Rolands Kraft zur Innovation wurde schon in den ersten Aktivitäten nach seiner Berufung 1974 wirksam: Institutionalisierung und Professionalisierung der Fachdidaktik Mathematik hier in Klagenfurt aber auch im gesamten deutschen Sprachraum, etwa durch Gründung von Zeitschriften und die Organisation von Tagungen. Klagenfurt errang damals in wenigen Jahren einen hervorragenden Platz auch international in diesem Wissenschaftsbereich. Eine Grundlage dieses Erfolges war das konsequente, klare und zielorientierte Denken bei Roland, dem sich nolens volens viele anschließen mussten. Die Orientierung an gesellschaftlichen Erfordernissen führte ihn unter anderem zur Entwicklung von Lehrerfortbildungsprogrammen, darunter das renommierte „Pädagogik und Fachdidaktik für Lehrer und Lehrerinnen“ (PFL, seit 1982).

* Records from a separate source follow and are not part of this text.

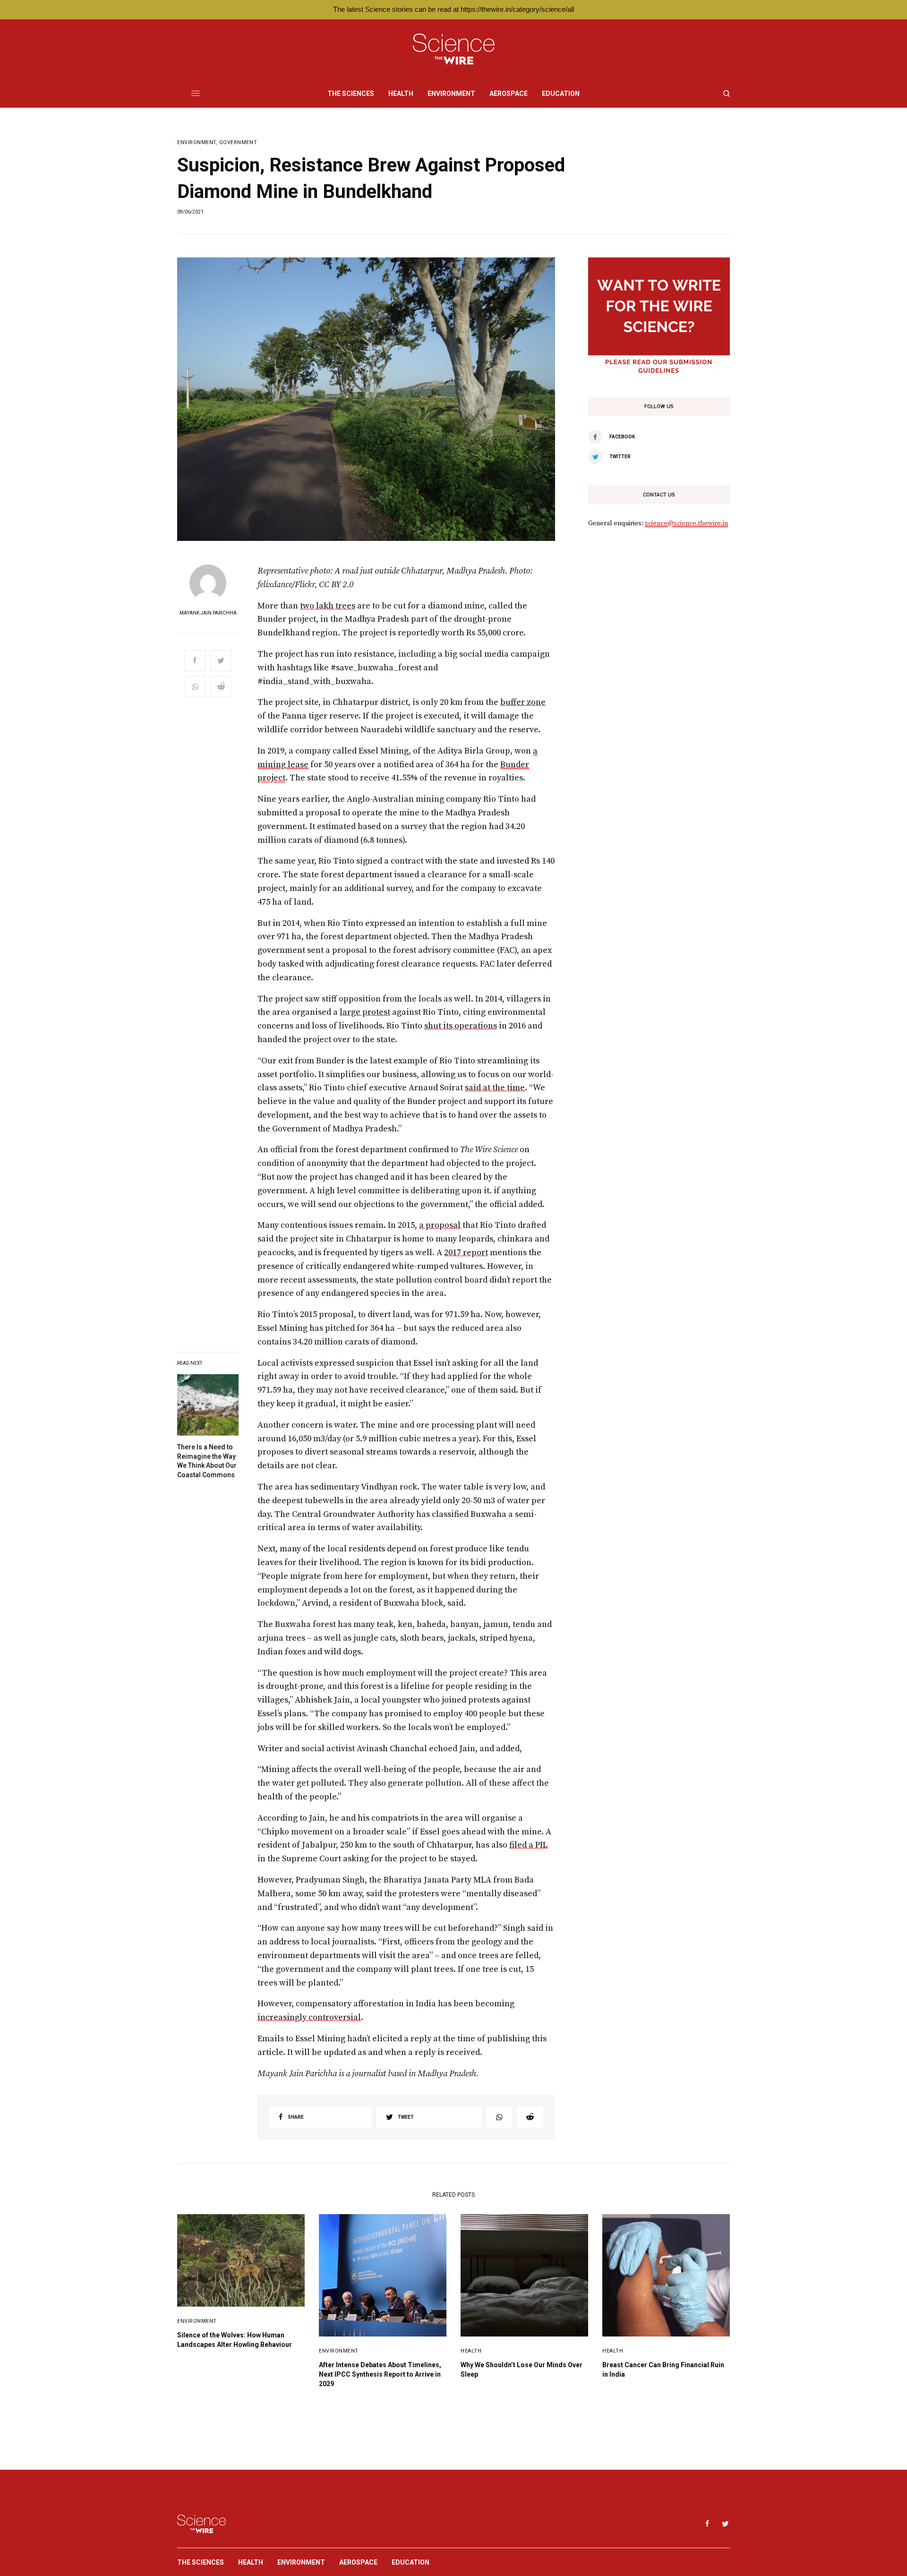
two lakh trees (327, 605)
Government (238, 142)
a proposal (440, 1225)
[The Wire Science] (454, 49)
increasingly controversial (309, 2017)
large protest (365, 1012)
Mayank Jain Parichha (208, 613)
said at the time (495, 1087)
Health (471, 2351)
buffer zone (523, 702)
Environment (197, 142)
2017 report (466, 1252)
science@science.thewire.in (686, 523)
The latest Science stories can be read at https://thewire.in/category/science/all (453, 9)
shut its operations (460, 1025)
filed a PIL (528, 1845)
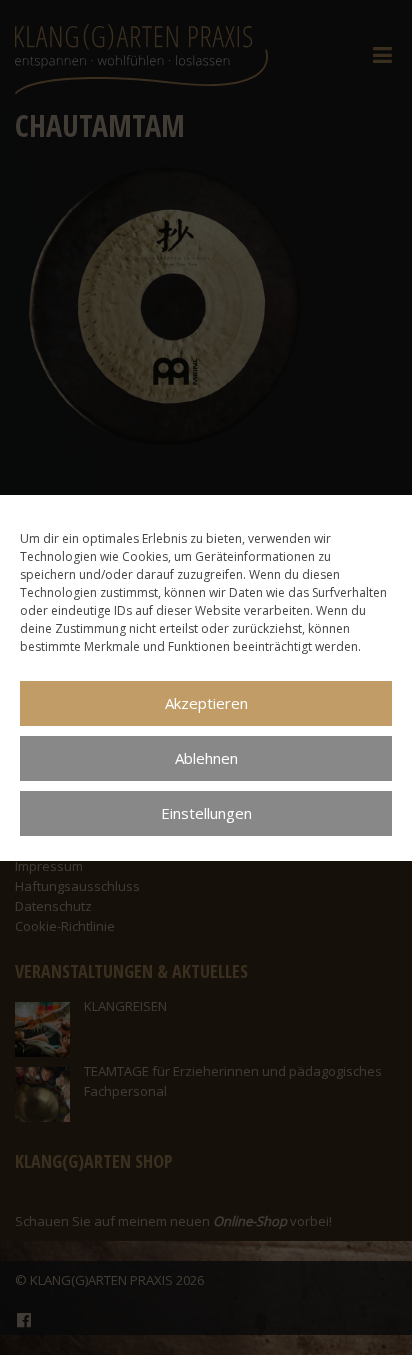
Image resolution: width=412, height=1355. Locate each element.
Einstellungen (206, 813)
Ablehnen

Roland Fischer war der erste Dekan (2004-2009) der IFF, hat diese mit viel Weitblick und Kollegialität geleitet, aber auch schon im Rahmen der Vorgängerinstitutionen entscheidend mitgeprägt. Roland war aber stets dem Gesamtwohl der Universität Klagenfurt verpflichtet, wie auch der Entwicklung der Hochschulen und Universitäten sowie dem Bildungs- und Wissenschaftssystem in Österreich insgesamt. So hat er unter anderem das legendäre Projekt „Vernetzung und Widerspruch“ initiiert, er war Mitglied des Universitätsrates der Donau-Universität Krems und des Qualitätssicherungsrates im Rahmen der PädagogInnenbildung NEU in Österreich.
An der IFF hat er wesentlich dazu beigetragen, dass die gesellschaftliche Relevanz universitären Tuns einen hohen Stellenwert einnimmt und wichtige gesellschaftliche Problembereiche wie zum Beispiel schulische und universitäre Bildung und Forschung, Technik- und Wissenschaftsforschung und -Kommunikation, Palliative Care oder Soziale Ökologie, bearbeitet werden. An der Universität Klagenfurt hat er sich als Mitglied des Gründungskonvents der AAU nach UG 2002 und in vielen weiteren Gremien verdient gemacht.
Bis zuletzt hat sich Roland der Frage gewidmet: Wohin wollen wir, die Gesellschaft, uns entwickeln und was ist dafür zu lernen, damit Menschen in Freiheit, Würde und Wohlstand leben können? Die Förderung von „Urteils- und Entscheidungsfähigkeit“ war für ihn eine der wichtigsten Aufgaben des Bildungswesens. Eine seiner letzten Initiativen war der anspruchsvolle Versuch, diese Idee in ein konkretes Projekt münden zu lassen, das Jugendliche gemeinsam mit Erwachsenen in einen Bildungsdiskurs einbezieht, der ihnen erleichtern soll, in eine Haltung der Verantwortung für die Gesellschaft hineinzuwachsen. Auch wenn bis zu einer praktischen Umsetzung noch viele Fragen zu klären sind, Roland Fischer hat dafür wie für viele andere Innovationen den Boden bereitet. Noch in den letzten Monaten hat er aktiv an Diskursen teilgenommen, etwa im Rahmen des Forums Alpbach oder der IMST-Tagung in Klagenfurt.
Mit Roland verlieren wir einen Freund, Wissenschaftler, Lehrer und einen radikalen Denker, der sich nicht bei vordergründigen Argumenten aufgehalten hat.